Exploring the elements of earth, air, water, and fire through the landscapes that surround us.

The Red Rocks of Sedona, AZ highlight the diversity of life on planet earth.

The first time I visited the American Southwest, I remember emailing a friend, “It’s all, just, so brown. It’s brown everywhere!” My eyes were accustomed to the greenery and flat beaches on the East Coast, and I was both confused and in awe of this extreme landscape. It was so different, so much of a contrast, so much earth.

A year later, I found myself visiting Sedona, AZ—another mountainous desert landscape. As I was hiking around Bell Rock, I paused to appreciate the scenery and how beautifully different it was from home. I felt the elements so strongly: the sun grew hotter like fire, the little breeze was a slight respite from the heat, the earth kicked up dust around me, and there wasn’t a drop of water in sight.

The Red Rocks of Sedona, AZ, highlight the diversity of life on planet earth.

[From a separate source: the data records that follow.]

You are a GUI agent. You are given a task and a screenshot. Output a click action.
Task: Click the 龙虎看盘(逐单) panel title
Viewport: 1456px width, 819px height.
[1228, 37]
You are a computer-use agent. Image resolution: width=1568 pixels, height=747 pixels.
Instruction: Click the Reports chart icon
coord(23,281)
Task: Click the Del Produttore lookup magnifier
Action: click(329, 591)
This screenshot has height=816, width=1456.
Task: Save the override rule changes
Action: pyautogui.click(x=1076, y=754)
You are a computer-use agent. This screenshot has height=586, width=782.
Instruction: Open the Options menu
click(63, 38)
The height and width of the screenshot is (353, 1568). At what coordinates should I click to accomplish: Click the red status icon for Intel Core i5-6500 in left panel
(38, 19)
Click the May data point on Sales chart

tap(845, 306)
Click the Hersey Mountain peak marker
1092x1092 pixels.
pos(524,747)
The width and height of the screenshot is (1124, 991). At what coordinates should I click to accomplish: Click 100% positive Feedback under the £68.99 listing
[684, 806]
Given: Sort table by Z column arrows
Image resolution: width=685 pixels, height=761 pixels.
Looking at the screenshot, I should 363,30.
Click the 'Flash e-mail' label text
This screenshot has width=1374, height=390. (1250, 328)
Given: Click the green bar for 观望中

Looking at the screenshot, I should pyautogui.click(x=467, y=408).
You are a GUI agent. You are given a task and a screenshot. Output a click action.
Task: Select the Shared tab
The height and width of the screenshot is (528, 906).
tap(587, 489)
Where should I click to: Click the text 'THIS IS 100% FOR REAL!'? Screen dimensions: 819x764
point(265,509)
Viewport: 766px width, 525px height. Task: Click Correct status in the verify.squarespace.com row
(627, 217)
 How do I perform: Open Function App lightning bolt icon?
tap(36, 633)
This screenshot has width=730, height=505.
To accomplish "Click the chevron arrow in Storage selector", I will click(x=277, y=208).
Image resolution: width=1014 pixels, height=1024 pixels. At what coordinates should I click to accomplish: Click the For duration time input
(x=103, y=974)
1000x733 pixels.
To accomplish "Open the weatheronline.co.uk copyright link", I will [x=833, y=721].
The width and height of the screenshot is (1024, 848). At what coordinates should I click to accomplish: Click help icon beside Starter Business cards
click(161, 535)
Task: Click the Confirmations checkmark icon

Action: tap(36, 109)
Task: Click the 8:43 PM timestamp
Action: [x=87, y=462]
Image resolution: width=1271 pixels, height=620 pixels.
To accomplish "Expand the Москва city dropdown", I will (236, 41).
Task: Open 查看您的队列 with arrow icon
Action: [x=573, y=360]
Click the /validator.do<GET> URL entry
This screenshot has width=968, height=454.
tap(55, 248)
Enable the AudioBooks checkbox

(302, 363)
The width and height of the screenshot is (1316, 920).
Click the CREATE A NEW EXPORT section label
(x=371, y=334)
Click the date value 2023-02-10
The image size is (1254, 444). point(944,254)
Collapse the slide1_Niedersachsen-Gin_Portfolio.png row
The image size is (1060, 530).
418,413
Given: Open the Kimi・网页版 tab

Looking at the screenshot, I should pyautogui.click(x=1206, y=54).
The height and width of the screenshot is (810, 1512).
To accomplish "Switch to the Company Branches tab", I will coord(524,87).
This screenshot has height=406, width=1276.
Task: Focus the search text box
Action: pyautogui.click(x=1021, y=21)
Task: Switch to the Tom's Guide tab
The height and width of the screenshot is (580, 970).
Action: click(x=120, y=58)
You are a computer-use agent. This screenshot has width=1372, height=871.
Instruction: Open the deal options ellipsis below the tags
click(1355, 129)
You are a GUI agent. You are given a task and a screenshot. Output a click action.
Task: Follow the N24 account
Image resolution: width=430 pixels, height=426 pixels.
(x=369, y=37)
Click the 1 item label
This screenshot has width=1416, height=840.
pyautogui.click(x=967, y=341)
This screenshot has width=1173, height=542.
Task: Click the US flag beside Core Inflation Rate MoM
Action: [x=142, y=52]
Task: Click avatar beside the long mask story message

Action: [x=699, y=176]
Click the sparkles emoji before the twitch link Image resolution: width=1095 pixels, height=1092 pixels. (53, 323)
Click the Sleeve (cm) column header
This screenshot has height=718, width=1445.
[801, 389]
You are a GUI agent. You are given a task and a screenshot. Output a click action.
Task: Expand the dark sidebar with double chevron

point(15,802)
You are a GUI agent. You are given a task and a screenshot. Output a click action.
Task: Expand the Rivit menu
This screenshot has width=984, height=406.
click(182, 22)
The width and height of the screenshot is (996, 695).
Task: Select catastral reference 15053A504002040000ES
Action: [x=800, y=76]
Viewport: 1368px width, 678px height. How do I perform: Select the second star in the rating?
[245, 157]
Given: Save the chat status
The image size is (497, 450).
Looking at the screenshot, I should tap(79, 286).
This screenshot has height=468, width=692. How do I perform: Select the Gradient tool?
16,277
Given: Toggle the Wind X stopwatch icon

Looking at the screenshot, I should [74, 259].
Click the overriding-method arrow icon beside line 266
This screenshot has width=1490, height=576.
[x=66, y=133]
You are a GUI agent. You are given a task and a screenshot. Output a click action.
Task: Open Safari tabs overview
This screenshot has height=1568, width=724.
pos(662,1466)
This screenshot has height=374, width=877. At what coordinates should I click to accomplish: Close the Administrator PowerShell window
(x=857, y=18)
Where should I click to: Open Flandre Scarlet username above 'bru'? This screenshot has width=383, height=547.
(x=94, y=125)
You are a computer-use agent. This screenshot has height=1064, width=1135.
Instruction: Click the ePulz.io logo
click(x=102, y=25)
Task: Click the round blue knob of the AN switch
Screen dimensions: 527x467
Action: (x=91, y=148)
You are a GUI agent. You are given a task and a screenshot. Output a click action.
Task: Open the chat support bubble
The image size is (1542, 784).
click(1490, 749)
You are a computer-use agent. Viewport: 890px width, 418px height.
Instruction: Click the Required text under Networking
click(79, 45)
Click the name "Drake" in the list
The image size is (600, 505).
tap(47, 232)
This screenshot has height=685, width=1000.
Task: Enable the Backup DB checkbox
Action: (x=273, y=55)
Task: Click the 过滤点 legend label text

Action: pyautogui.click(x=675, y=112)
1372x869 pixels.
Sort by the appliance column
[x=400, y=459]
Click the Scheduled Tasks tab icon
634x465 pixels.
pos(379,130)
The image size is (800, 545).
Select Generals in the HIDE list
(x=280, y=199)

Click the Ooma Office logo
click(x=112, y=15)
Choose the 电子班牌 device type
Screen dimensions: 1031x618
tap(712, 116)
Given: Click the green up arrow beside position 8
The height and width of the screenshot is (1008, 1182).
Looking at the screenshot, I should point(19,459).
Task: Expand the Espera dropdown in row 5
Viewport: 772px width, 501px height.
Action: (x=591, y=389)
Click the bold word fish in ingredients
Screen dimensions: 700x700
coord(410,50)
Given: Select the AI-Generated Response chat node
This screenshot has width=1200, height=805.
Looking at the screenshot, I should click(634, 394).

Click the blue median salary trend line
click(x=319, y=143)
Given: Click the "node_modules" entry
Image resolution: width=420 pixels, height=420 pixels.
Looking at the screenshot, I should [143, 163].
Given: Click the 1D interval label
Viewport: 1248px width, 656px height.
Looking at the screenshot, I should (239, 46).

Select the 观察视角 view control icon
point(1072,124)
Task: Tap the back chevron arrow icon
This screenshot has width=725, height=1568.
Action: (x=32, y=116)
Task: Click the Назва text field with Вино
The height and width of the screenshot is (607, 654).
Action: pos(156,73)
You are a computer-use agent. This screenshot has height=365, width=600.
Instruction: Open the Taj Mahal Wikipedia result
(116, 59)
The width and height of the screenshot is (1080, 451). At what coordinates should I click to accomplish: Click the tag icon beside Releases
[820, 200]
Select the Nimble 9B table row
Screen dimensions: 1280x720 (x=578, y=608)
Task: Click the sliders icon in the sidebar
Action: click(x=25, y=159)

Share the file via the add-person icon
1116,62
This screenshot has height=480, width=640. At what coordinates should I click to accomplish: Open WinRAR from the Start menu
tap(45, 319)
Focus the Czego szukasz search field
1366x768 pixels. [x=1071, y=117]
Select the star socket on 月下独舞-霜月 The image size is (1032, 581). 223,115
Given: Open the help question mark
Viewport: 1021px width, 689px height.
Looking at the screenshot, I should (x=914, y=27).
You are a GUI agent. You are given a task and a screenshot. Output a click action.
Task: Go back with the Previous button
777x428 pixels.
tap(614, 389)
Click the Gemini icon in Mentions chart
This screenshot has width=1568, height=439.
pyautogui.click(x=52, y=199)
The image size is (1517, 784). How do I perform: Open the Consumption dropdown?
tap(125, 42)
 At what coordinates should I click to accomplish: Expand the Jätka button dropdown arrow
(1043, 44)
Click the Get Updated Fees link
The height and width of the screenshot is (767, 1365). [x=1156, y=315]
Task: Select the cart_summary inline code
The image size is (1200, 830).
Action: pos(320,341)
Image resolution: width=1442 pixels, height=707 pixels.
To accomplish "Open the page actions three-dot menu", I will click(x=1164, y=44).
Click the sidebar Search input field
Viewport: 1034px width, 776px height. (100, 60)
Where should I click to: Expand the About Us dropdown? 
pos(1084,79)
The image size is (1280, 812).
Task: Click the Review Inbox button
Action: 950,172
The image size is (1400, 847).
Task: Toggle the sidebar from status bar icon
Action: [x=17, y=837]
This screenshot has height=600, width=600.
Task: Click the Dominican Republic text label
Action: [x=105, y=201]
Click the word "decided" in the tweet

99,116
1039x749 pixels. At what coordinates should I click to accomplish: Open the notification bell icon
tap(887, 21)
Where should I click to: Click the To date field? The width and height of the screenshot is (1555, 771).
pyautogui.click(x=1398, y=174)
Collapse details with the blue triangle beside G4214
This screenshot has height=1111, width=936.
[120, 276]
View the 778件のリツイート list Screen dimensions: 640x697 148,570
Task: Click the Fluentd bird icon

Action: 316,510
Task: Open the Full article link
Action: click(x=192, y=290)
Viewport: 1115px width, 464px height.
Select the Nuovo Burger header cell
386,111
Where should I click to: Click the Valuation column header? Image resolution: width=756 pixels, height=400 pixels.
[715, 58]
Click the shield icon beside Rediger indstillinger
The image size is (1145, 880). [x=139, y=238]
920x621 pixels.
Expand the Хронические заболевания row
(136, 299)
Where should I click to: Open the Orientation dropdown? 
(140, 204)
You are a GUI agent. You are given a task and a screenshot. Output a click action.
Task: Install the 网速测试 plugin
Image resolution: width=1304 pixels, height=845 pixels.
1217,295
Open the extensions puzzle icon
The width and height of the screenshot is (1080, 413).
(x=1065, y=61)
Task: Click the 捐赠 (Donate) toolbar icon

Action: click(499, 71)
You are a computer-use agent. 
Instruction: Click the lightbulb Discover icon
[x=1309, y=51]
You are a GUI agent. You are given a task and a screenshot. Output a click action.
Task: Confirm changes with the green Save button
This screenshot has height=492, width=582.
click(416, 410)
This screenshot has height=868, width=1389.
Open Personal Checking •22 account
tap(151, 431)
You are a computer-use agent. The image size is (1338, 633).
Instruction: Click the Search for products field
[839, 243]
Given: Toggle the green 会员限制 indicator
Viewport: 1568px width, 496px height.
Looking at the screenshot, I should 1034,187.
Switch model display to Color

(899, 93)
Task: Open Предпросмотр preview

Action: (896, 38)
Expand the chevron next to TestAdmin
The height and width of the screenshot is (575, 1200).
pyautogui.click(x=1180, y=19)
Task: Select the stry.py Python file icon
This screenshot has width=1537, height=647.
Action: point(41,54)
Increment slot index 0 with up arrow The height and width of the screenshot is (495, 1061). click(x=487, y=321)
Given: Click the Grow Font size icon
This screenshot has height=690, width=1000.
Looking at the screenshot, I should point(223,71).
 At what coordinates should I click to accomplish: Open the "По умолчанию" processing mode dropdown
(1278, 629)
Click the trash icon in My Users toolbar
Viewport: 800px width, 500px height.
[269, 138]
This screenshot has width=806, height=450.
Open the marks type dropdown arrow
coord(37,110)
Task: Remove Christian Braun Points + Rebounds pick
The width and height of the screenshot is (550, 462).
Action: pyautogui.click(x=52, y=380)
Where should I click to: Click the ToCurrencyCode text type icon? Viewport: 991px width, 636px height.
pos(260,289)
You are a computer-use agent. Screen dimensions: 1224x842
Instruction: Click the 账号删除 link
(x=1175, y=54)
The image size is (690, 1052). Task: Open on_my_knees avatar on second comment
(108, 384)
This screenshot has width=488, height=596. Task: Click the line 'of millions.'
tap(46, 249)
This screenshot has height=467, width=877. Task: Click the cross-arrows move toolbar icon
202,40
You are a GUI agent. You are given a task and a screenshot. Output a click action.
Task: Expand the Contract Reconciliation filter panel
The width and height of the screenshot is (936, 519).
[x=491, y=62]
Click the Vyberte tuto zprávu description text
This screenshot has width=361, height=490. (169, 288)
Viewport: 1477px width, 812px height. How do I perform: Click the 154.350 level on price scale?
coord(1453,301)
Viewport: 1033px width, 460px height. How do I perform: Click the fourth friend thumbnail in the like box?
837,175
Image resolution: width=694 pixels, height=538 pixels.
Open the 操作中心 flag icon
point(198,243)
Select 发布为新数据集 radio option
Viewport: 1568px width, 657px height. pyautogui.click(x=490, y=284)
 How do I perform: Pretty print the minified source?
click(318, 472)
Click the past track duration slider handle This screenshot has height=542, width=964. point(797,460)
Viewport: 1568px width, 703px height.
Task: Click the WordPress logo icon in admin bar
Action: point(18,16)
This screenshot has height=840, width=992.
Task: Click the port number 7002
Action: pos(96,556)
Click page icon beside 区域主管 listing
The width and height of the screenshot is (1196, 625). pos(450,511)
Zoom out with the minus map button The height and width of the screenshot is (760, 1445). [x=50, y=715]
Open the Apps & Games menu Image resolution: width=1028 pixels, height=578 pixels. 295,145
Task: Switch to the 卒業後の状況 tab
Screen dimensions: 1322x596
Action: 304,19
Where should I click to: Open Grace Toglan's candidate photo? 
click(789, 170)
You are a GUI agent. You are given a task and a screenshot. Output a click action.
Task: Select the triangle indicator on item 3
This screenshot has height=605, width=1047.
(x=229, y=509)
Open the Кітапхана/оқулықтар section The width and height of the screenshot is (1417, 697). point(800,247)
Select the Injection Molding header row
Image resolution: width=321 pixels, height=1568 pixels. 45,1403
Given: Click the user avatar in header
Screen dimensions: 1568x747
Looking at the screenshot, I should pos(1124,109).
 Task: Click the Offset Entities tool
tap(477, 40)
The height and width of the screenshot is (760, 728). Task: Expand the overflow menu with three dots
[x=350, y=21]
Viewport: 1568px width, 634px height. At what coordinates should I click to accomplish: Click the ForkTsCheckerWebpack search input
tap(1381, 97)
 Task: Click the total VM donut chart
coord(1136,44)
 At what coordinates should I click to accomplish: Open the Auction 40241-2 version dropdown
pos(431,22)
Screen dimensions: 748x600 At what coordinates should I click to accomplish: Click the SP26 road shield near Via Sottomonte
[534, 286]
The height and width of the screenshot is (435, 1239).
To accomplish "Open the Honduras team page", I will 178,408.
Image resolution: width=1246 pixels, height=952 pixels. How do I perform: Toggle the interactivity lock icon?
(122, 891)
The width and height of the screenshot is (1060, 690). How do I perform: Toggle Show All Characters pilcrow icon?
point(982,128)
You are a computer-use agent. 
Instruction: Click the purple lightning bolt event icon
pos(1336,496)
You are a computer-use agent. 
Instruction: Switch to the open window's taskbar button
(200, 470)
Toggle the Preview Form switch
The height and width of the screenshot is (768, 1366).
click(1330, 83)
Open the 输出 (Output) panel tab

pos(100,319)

When I look at this picture I snapped that day, I see the stark contrast between the dry, hot earth and the cool, breezy sky. To me, it represents the elements of earth, water, air, and fire in both a spiritual and concrete, physical way. It’s impressive to see how, in any landscape, these components find balance and synchronicity, whether that’s the sandy, cool beaches of the East Coast, or the fiery, dry deserts in the Southwest. Regardless of how these elements interplay with one another, they find their unique expression and balance in each setting.

For this week’s challenge, explore the classical elements of earth, air, water, and fire. How do you capture something invisible like air, or the movement of water? Or, more personally, is there a place you go to feel connected to the earth? Take a moment to explore these elements, in or out of balance, together or individually, as you pick up your camera this week.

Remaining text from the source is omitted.